- TO DO -
Would you please restate every record exactly as written?

- RECORDS SHOWN -
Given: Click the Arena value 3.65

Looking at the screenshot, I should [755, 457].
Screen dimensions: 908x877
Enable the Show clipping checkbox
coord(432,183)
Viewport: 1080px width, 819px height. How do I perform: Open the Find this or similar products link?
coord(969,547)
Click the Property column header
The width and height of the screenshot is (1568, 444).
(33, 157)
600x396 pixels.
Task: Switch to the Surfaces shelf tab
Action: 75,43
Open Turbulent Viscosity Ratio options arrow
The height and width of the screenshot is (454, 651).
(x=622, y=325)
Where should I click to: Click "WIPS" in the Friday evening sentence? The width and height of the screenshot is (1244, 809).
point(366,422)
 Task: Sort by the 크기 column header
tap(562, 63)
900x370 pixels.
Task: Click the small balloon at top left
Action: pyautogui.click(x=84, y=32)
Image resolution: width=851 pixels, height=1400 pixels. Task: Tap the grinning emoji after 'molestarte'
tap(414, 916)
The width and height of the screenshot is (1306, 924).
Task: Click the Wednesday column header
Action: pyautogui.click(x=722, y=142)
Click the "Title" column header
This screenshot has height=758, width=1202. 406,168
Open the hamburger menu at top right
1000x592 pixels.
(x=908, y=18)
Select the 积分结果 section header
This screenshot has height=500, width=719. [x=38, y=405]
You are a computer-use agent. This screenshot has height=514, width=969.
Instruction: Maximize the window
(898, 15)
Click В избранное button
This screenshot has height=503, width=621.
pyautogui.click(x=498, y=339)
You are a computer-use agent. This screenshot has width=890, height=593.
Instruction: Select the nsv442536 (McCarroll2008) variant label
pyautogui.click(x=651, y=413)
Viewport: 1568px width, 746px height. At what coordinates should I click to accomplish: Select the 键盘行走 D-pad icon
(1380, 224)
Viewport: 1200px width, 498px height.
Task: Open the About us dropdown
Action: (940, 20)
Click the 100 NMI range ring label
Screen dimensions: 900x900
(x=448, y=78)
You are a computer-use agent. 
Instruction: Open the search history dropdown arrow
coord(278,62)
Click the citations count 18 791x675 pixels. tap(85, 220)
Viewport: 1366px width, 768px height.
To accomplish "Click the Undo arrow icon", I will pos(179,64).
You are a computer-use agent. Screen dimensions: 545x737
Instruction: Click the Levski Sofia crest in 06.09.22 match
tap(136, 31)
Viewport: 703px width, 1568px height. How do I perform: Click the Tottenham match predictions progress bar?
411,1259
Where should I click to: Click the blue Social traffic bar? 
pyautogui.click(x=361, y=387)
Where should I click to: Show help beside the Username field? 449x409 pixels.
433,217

- SOLUTION FOR THIS PROBLEM -
Given: Click the Arena value 3.65

Looking at the screenshot, I should [755, 457].
Screen dimensions: 908x877
Enable the Show clipping checkbox
coord(432,183)
Viewport: 1080px width, 819px height. How do I perform: Open the Find this or similar products link?
coord(969,547)
Click the Property column header
The width and height of the screenshot is (1568, 444).
(33, 157)
600x396 pixels.
Task: Switch to the Surfaces shelf tab
Action: 75,43
Open Turbulent Viscosity Ratio options arrow
The height and width of the screenshot is (454, 651).
(x=622, y=325)
Where should I click to: Click "WIPS" in the Friday evening sentence? The width and height of the screenshot is (1244, 809).
point(366,422)
 Task: Sort by the 크기 column header
tap(562, 63)
900x370 pixels.
Task: Click the small balloon at top left
Action: pyautogui.click(x=84, y=32)
Image resolution: width=851 pixels, height=1400 pixels. Task: Tap the grinning emoji after 'molestarte'
tap(414, 916)
The width and height of the screenshot is (1306, 924).
Task: Click the Wednesday column header
Action: pyautogui.click(x=722, y=142)
Click the "Title" column header
This screenshot has height=758, width=1202. 406,168
Open the hamburger menu at top right
1000x592 pixels.
(x=908, y=18)
Select the 积分结果 section header
This screenshot has height=500, width=719. [x=38, y=405]
You are a computer-use agent. This screenshot has height=514, width=969.
Instruction: Maximize the window
(898, 15)
Click В избранное button
This screenshot has height=503, width=621.
pyautogui.click(x=498, y=339)
You are a computer-use agent. This screenshot has width=890, height=593.
Instruction: Select the nsv442536 (McCarroll2008) variant label
pyautogui.click(x=651, y=413)
Viewport: 1568px width, 746px height. At what coordinates should I click to accomplish: Select the 键盘行走 D-pad icon
(1380, 224)
Viewport: 1200px width, 498px height.
Task: Open the About us dropdown
Action: (940, 20)
Click the 100 NMI range ring label
Screen dimensions: 900x900
(x=448, y=78)
You are a computer-use agent. 
Instruction: Open the search history dropdown arrow
coord(278,62)
Click the citations count 18 791x675 pixels. tap(85, 220)
Viewport: 1366px width, 768px height.
To accomplish "Click the Undo arrow icon", I will pos(179,64).
You are a computer-use agent. Screen dimensions: 545x737
Instruction: Click the Levski Sofia crest in 06.09.22 match
tap(136, 31)
Viewport: 703px width, 1568px height. How do I perform: Click the Tottenham match predictions progress bar?
411,1259
Where should I click to: Click the blue Social traffic bar? 
pyautogui.click(x=361, y=387)
Where should I click to: Show help beside the Username field? 449x409 pixels.
433,217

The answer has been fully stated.